- Work instructions -
Change "GUI agent" to "UI assistant" in the rows from the first line through the line with "The height and", leaving everything else unchanged, and return only those lines.

- Information given -
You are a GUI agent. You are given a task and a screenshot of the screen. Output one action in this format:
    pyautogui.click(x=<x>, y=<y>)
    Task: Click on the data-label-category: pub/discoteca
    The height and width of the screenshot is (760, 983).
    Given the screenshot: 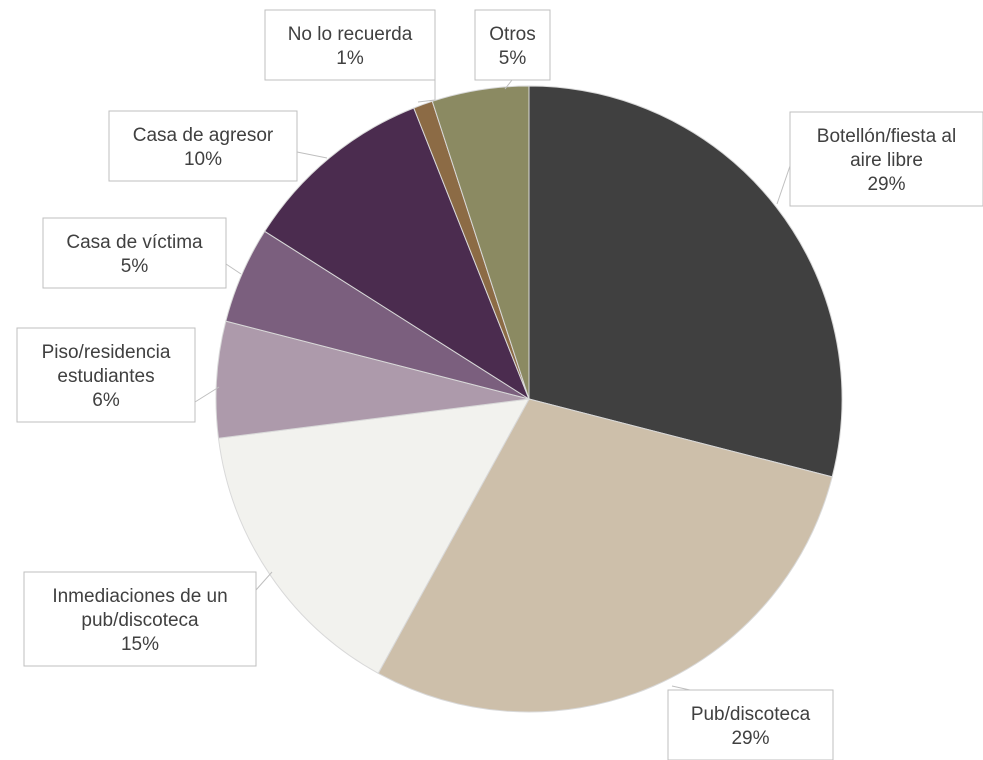 What is the action you would take?
    pyautogui.click(x=140, y=620)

- Expected answer -
You are a UI assistant. You are given a task and a screenshot of the screen. Output one action in this format:
    pyautogui.click(x=<x>, y=<y>)
    Task: Click on the data-label-category: pub/discoteca
    The height and width of the screenshot is (760, 983).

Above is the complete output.